Nothing should differ between your answer and the records.

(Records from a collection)
- - - - -

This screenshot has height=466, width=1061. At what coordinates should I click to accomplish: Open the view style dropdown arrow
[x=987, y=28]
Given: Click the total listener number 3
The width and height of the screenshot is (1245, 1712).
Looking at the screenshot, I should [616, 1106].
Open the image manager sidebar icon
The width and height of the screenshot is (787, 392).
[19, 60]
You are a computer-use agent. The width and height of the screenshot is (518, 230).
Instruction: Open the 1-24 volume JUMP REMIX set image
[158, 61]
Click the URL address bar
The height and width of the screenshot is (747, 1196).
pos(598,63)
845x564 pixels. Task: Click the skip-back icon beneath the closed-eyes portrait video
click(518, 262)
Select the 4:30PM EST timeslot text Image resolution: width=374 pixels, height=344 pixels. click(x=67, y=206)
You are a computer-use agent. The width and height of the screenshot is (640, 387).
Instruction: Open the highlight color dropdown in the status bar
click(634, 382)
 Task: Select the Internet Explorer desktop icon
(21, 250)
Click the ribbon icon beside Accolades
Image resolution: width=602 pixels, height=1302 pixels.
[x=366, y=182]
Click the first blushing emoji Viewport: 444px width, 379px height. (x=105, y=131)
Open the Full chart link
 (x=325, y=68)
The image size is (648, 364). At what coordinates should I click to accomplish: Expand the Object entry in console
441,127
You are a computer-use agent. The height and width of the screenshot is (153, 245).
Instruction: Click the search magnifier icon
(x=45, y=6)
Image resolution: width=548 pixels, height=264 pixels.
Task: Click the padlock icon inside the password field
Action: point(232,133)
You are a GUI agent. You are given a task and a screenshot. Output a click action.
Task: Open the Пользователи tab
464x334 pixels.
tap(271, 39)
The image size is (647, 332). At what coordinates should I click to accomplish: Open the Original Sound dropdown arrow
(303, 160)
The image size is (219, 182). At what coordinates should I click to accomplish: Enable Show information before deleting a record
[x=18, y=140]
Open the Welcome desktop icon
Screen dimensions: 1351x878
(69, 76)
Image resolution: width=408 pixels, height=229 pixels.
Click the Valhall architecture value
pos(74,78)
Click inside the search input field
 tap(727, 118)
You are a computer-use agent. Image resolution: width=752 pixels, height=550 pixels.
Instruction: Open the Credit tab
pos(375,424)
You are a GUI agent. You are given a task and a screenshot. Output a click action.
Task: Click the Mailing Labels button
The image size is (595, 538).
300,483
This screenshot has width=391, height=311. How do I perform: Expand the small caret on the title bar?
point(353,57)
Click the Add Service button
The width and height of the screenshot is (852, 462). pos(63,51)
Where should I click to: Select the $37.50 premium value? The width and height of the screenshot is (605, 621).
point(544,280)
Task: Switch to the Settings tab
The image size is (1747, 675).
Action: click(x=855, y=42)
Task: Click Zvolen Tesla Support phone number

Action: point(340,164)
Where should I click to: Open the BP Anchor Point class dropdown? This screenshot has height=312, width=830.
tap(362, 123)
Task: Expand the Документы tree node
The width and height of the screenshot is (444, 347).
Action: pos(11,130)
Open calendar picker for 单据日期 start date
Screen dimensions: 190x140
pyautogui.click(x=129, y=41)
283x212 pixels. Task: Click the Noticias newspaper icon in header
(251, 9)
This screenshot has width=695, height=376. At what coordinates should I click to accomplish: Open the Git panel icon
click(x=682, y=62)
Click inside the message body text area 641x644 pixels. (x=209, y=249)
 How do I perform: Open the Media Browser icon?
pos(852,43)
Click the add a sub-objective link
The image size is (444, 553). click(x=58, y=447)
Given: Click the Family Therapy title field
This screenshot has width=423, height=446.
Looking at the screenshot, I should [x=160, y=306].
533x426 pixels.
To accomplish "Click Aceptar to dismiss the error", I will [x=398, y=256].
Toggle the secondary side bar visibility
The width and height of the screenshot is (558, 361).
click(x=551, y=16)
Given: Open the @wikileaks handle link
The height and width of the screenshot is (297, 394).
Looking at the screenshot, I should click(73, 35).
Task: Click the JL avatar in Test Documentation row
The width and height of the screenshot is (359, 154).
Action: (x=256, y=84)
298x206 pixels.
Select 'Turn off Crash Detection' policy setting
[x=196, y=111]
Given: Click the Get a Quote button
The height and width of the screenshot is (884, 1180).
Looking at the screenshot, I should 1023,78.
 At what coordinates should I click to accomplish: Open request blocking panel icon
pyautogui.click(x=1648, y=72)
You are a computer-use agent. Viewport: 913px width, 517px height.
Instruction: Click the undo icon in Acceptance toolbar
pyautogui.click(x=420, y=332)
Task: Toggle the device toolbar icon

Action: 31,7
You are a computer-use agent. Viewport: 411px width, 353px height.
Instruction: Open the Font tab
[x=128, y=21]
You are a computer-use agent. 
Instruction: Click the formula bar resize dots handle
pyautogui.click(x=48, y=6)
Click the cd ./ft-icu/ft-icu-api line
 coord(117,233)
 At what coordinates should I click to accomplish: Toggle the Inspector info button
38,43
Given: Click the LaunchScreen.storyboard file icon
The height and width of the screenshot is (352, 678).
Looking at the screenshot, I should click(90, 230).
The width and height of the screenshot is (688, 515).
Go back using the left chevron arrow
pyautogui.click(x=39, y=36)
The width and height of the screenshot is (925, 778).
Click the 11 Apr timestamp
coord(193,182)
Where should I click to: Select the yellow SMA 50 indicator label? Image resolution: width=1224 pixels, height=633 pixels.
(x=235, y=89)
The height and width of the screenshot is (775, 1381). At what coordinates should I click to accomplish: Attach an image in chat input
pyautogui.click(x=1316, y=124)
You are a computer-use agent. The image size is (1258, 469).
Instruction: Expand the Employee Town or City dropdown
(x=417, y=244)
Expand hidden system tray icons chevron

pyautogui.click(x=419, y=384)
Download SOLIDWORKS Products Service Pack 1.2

- - - - -

**Exercise response**
This screenshot has height=466, width=1061. At what coordinates should I click to accomplish: Open the view style dropdown arrow
[x=987, y=28]
Given: Click the total listener number 3
The width and height of the screenshot is (1245, 1712).
Looking at the screenshot, I should [616, 1106].
Open the image manager sidebar icon
The width and height of the screenshot is (787, 392).
[19, 60]
You are a computer-use agent. The width and height of the screenshot is (518, 230).
Instruction: Open the 1-24 volume JUMP REMIX set image
[158, 61]
Click the URL address bar
The height and width of the screenshot is (747, 1196).
pos(598,63)
845x564 pixels. Task: Click the skip-back icon beneath the closed-eyes portrait video
click(518, 262)
Select the 4:30PM EST timeslot text Image resolution: width=374 pixels, height=344 pixels. click(x=67, y=206)
You are a computer-use agent. The width and height of the screenshot is (640, 387).
Instruction: Open the highlight color dropdown in the status bar
click(634, 382)
 Task: Select the Internet Explorer desktop icon
(21, 250)
Click the ribbon icon beside Accolades
Image resolution: width=602 pixels, height=1302 pixels.
[x=366, y=182]
Click the first blushing emoji Viewport: 444px width, 379px height. (x=105, y=131)
Open the Full chart link
 (x=325, y=68)
The image size is (648, 364). At what coordinates should I click to accomplish: Expand the Object entry in console
441,127
You are a computer-use agent. The height and width of the screenshot is (153, 245).
Instruction: Click the search magnifier icon
(x=45, y=6)
Image resolution: width=548 pixels, height=264 pixels.
Task: Click the padlock icon inside the password field
Action: point(232,133)
You are a GUI agent. You are given a task and a screenshot. Output a click action.
Task: Open the Пользователи tab
464x334 pixels.
tap(271, 39)
The image size is (647, 332). At what coordinates should I click to accomplish: Open the Original Sound dropdown arrow
(303, 160)
The image size is (219, 182). At what coordinates should I click to accomplish: Enable Show information before deleting a record
[x=18, y=140]
Open the Welcome desktop icon
Screen dimensions: 1351x878
(69, 76)
Image resolution: width=408 pixels, height=229 pixels.
Click the Valhall architecture value
pos(74,78)
Click inside the search input field
 tap(727, 118)
You are a computer-use agent. Image resolution: width=752 pixels, height=550 pixels.
Instruction: Open the Credit tab
pos(375,424)
You are a GUI agent. You are given a task and a screenshot. Output a click action.
Task: Click the Mailing Labels button
The image size is (595, 538).
300,483
This screenshot has width=391, height=311. How do I perform: Expand the small caret on the title bar?
point(353,57)
Click the Add Service button
The width and height of the screenshot is (852, 462). pos(63,51)
Where should I click to: Select the $37.50 premium value? The width and height of the screenshot is (605, 621).
point(544,280)
Task: Switch to the Settings tab
The image size is (1747, 675).
Action: click(x=855, y=42)
Task: Click Zvolen Tesla Support phone number

Action: point(340,164)
Where should I click to: Open the BP Anchor Point class dropdown? This screenshot has height=312, width=830.
tap(362, 123)
Task: Expand the Документы tree node
The width and height of the screenshot is (444, 347).
Action: pos(11,130)
Open calendar picker for 单据日期 start date
Screen dimensions: 190x140
pyautogui.click(x=129, y=41)
283x212 pixels. Task: Click the Noticias newspaper icon in header
(251, 9)
This screenshot has width=695, height=376. At what coordinates should I click to accomplish: Open the Git panel icon
click(x=682, y=62)
Click inside the message body text area 641x644 pixels. (x=209, y=249)
 How do I perform: Open the Media Browser icon?
pos(852,43)
Click the add a sub-objective link
The image size is (444, 553). click(x=58, y=447)
Given: Click the Family Therapy title field
This screenshot has width=423, height=446.
Looking at the screenshot, I should [x=160, y=306].
533x426 pixels.
To accomplish "Click Aceptar to dismiss the error", I will [x=398, y=256].
Toggle the secondary side bar visibility
The width and height of the screenshot is (558, 361).
click(x=551, y=16)
Given: Open the @wikileaks handle link
The height and width of the screenshot is (297, 394).
Looking at the screenshot, I should click(73, 35).
Task: Click the JL avatar in Test Documentation row
The width and height of the screenshot is (359, 154).
Action: (x=256, y=84)
298x206 pixels.
Select 'Turn off Crash Detection' policy setting
[x=196, y=111]
Given: Click the Get a Quote button
The height and width of the screenshot is (884, 1180).
Looking at the screenshot, I should 1023,78.
 At what coordinates should I click to accomplish: Open request blocking panel icon
pyautogui.click(x=1648, y=72)
You are a computer-use agent. Viewport: 913px width, 517px height.
Instruction: Click the undo icon in Acceptance toolbar
pyautogui.click(x=420, y=332)
Task: Toggle the device toolbar icon

Action: 31,7
You are a computer-use agent. Viewport: 411px width, 353px height.
Instruction: Open the Font tab
[x=128, y=21]
You are a computer-use agent. 
Instruction: Click the formula bar resize dots handle
pyautogui.click(x=48, y=6)
Click the cd ./ft-icu/ft-icu-api line
 coord(117,233)
 At what coordinates should I click to accomplish: Toggle the Inspector info button
38,43
Given: Click the LaunchScreen.storyboard file icon
The height and width of the screenshot is (352, 678).
Looking at the screenshot, I should click(90, 230).
The width and height of the screenshot is (688, 515).
Go back using the left chevron arrow
pyautogui.click(x=39, y=36)
The width and height of the screenshot is (925, 778).
Click the 11 Apr timestamp
coord(193,182)
Where should I click to: Select the yellow SMA 50 indicator label? Image resolution: width=1224 pixels, height=633 pixels.
(x=235, y=89)
The height and width of the screenshot is (775, 1381). At what coordinates should I click to accomplish: Attach an image in chat input
pyautogui.click(x=1316, y=124)
You are a computer-use agent. The image size is (1258, 469).
Instruction: Expand the Employee Town or City dropdown
(x=417, y=244)
Expand hidden system tray icons chevron

pyautogui.click(x=419, y=384)
Download SOLIDWORKS Products Service Pack 1.2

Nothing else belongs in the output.